I hugely appreciate all the feedback from the steadfast members of my critique group. Ed, Dirk, Sean and Linda, here's to you.
Ili and Sawyer, you can't read this one either. But thanks for being amazing children and inspiring me on a daily basis. I love you endlessly. Now, stop picking up my books and looking for the bad words.
Jessica, you are awesome in all sorts of ways. We are good together, and I simply couldn't do any of this without you. Henry, thanks for making me smile and being just a good kid.
Mom, I appreciate you reading the draft with a keen eye, as always. Sole, this one would freak you out as well, so I'll just give you the CliffsNotes version sometime. But you give me tequila, and that's a good thing.
Dad, I think about you every day, and there are always bits of you reflected in my writing.

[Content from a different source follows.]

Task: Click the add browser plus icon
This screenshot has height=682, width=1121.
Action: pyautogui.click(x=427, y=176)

Finally, thanks to all the readers who have been following me since my first novel. I hope this one lives up to your expectations. Knowing there are folks out there buying my books and enjoying the stories I create is pretty much writer-heaven. Let's keep this relationship going for a long time.
THE COMFORT OF BLACK
Hannah didn't have a plan beyond setting her father on fire.
She hid in her closet tonight as Billy rampaged, cloaked in the dark among shoes too small to wear, clothes reeking of cigarette smoke no matter how many times she washed them, and a memory box containing only dried, blackened roses from her first and only boyfriend, a romance that lasted not much longer than the flowers. Hannah had spent much time in this closet before, and time itself stretched into magical proportions in the cramped darkness. Seconds were minutes, minutes were hours. But it would finally be over. Billy was predictable. When his rage ended, it would leave him fatigued, like a cheetah after a kill. He would sleep, and when he did, it would be Hannah's turn to act.
Forever later, when the house finally fell silent around her, Hannah slowly counted to one hundred and opened the closet door. She left her room and crept through the house, the rough floorboards creaking beneath her bare feet. She found her mother in bed, an empty glass of gin on the night table, her nightly anesthetic. Hannah draped an arm around her and felt her mother shake with stifled sobs. Hannah told her it was time to do something. Time to stop living like this.
“Go brush your teeth and get to sleep,” her mother said. She spoke into her pillow. “Things will be better in the morning.”
Things were always promised to be better in the morning.
Hannah stroked her mother's hair.
“Yes, they will,” Hannah said. It was the first time she ever believed it.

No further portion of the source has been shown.